- **What is expected**
Give the records below as a Markdown table with two columns, No. and Line, with one numbered row per line and no rows for blank lines.

- **Data in this exercise**
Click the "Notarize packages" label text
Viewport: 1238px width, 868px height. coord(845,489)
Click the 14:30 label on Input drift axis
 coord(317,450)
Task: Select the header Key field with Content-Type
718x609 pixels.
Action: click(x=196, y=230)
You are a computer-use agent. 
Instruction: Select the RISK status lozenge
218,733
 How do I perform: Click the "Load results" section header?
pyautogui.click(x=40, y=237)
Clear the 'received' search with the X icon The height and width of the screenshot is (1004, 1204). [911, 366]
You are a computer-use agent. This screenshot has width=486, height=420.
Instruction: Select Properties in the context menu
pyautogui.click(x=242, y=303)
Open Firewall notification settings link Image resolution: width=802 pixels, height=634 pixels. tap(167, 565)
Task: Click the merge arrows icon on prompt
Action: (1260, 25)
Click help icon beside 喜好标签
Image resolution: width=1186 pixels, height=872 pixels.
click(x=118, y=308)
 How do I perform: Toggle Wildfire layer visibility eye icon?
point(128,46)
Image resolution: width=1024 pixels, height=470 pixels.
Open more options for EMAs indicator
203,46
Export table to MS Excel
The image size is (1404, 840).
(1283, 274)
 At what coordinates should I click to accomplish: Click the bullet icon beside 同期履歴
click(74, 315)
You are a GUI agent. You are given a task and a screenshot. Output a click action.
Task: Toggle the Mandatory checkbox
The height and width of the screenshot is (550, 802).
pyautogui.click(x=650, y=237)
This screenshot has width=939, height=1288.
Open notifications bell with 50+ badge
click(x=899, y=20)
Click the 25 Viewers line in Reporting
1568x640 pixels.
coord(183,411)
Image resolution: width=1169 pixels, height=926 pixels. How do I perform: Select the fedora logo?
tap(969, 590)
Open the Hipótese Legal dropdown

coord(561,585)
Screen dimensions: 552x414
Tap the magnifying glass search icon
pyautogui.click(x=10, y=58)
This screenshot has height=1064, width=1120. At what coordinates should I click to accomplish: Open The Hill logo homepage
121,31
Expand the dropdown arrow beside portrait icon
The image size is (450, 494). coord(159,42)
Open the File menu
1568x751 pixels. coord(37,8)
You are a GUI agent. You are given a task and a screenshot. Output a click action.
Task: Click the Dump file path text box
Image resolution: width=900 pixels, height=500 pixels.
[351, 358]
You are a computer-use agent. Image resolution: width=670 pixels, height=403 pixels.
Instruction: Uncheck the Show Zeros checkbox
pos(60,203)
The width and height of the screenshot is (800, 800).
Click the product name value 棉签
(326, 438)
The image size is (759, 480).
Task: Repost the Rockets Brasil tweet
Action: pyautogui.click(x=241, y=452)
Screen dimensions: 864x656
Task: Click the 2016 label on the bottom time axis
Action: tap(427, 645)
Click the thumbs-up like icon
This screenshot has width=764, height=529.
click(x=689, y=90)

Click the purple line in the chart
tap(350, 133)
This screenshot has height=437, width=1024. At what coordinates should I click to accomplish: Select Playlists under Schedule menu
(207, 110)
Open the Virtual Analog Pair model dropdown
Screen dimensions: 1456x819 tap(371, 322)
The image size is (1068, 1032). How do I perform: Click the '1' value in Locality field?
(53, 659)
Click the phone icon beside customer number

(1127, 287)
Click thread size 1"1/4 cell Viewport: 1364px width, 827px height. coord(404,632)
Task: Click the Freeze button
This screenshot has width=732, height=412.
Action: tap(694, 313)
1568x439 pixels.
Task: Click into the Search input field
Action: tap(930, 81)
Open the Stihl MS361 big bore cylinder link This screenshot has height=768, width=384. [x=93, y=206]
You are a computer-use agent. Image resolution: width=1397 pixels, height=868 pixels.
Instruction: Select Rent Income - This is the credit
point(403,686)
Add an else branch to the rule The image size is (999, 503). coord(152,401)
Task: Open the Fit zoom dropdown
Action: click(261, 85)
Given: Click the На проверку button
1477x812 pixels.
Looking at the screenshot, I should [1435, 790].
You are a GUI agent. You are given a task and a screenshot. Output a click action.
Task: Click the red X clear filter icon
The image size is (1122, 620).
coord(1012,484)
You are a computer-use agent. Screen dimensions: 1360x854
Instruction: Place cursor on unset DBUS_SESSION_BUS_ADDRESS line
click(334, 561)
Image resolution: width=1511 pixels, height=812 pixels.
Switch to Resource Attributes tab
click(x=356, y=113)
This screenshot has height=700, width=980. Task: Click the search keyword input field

- **Correct response**
| No. | Line |
|---|---|
| 1 | Click the "Notarize packages" label text |
| 2 | Viewport: 1238px width, 868px height. coord(845,489) |
| 3 | Click the 14:30 label on Input drift axis |
| 4 |  coord(317,450) |
| 5 | Task: Select the header Key field with Content-Type |
| 6 | 718x609 pixels. |
| 7 | Action: click(x=196, y=230) |
| 8 | You are a computer-use agent.  |
| 9 | Instruction: Select the RISK status lozenge |
| 10 | 218,733 |
| 11 |  How do I perform: Click the "Load results" section header? |
| 12 | pyautogui.click(x=40, y=237) |
| 13 | Clear the 'received' search with the X icon The height and width of the screenshot is (1004, 1204). [911, 366] |
| 14 | You are a computer-use agent. This screenshot has width=486, height=420. |
| 15 | Instruction: Select Properties in the context menu |
| 16 | pyautogui.click(x=242, y=303) |
| 17 | Open Firewall notification settings link Image resolution: width=802 pixels, height=634 pixels. tap(167, 565) |
| 18 | Task: Click the merge arrows icon on prompt |
| 19 | Action: (1260, 25) |
| 20 | Click help icon beside 喜好标签 |
| 21 | Image resolution: width=1186 pixels, height=872 pixels. |
| 22 | click(x=118, y=308) |
| 23 |  How do I perform: Toggle Wildfire layer visibility eye icon? |
| 24 | point(128,46) |
| 25 | Image resolution: width=1024 pixels, height=470 pixels. |
| 26 | Open more options for EMAs indicator |
| 27 | 203,46 |
| 28 | Export table to MS Excel |
| 29 | The image size is (1404, 840). |
| 30 | (1283, 274) |
| 31 |  At what coordinates should I click to accomplish: Click the bullet icon beside 同期履歴 |
| 32 | click(74, 315) |
| 33 | You are a GUI agent. You are given a task and a screenshot. Output a click action. |
| 34 | Task: Toggle the Mandatory checkbox |
| 35 | The height and width of the screenshot is (550, 802). |
| 36 | pyautogui.click(x=650, y=237) |
| 37 | This screenshot has width=939, height=1288. |
| 38 | Open notifications bell with 50+ badge |
| 39 | click(x=899, y=20) |
| 40 | Click the 25 Viewers line in Reporting |
| 41 | 1568x640 pixels. |
| 42 | coord(183,411) |
| 43 | Image resolution: width=1169 pixels, height=926 pixels. How do I perform: Select the fedora logo? |
| 44 | tap(969, 590) |
| 45 | Open the Hipótese Legal dropdown |
| 46 | coord(561,585) |
| 47 | Screen dimensions: 552x414 |
| 48 | Tap the magnifying glass search icon |
| 49 | pyautogui.click(x=10, y=58) |
| 50 | This screenshot has height=1064, width=1120. At what coordinates should I click to accomplish: Open The Hill logo homepage |
| 51 | 121,31 |
| 52 | Expand the dropdown arrow beside portrait icon |
| 53 | The image size is (450, 494). coord(159,42) |
| 54 | Open the File menu |
| 55 | 1568x751 pixels. coord(37,8) |
| 56 | You are a GUI agent. You are given a task and a screenshot. Output a click action. |
| 57 | Task: Click the Dump file path text box |
| 58 | Image resolution: width=900 pixels, height=500 pixels. |
| 59 | [351, 358] |
| 60 | You are a computer-use agent. Image resolution: width=670 pixels, height=403 pixels. |
| 61 | Instruction: Uncheck the Show Zeros checkbox |
| 62 | pos(60,203) |
| 63 | The width and height of the screenshot is (800, 800). |
| 64 | Click the product name value 棉签 |
| 65 | (326, 438) |
| 66 | The image size is (759, 480). |
| 67 | Task: Repost the Rockets Brasil tweet |
| 68 | Action: pyautogui.click(x=241, y=452) |
| 69 | Screen dimensions: 864x656 |
| 70 | Task: Click the 2016 label on the bottom time axis |
| 71 | Action: tap(427, 645) |
| 72 | Click the thumbs-up like icon |
| 73 | This screenshot has width=764, height=529. |
| 74 | click(x=689, y=90) |
| 75 | Click the purple line in the chart |
| 76 | tap(350, 133) |
| 77 | This screenshot has height=437, width=1024. At what coordinates should I click to accomplish: Select Playlists under Schedule menu |
| 78 | (207, 110) |
| 79 | Open the Virtual Analog Pair model dropdown |
| 80 | Screen dimensions: 1456x819 tap(371, 322) |
| 81 | The image size is (1068, 1032). How do I perform: Click the '1' value in Locality field? |
| 82 | (53, 659) |
| 83 | Click the phone icon beside customer number |
| 84 | (1127, 287) |
| 85 | Click thread size 1"1/4 cell Viewport: 1364px width, 827px height. coord(404,632) |
| 86 | Task: Click the Freeze button |
| 87 | This screenshot has width=732, height=412. |
| 88 | Action: tap(694, 313) |
| 89 | 1568x439 pixels. |
| 90 | Task: Click into the Search input field |
| 91 | Action: tap(930, 81) |
| 92 | Open the Stihl MS361 big bore cylinder link This screenshot has height=768, width=384. [x=93, y=206] |
| 93 | You are a computer-use agent. Image resolution: width=1397 pixels, height=868 pixels. |
| 94 | Instruction: Select Rent Income - This is the credit |
| 95 | point(403,686) |
| 96 | Add an else branch to the rule The image size is (999, 503). coord(152,401) |
| 97 | Task: Open the Fit zoom dropdown |
| 98 | Action: click(261, 85) |
| 99 | Given: Click the На проверку button |
| 100 | 1477x812 pixels. |
| 101 | Looking at the screenshot, I should [1435, 790]. |
| 102 | You are a GUI agent. You are given a task and a screenshot. Output a click action. |
| 103 | Task: Click the red X clear filter icon |
| 104 | The image size is (1122, 620). |
| 105 | coord(1012,484) |
| 106 | You are a computer-use agent. Screen dimensions: 1360x854 |
| 107 | Instruction: Place cursor on unset DBUS_SESSION_BUS_ADDRESS line |
| 108 | click(334, 561) |
| 109 | Image resolution: width=1511 pixels, height=812 pixels. |
| 110 | Switch to Resource Attributes tab |
| 111 | click(x=356, y=113) |
| 112 | This screenshot has height=700, width=980. Task: Click the search keyword input field |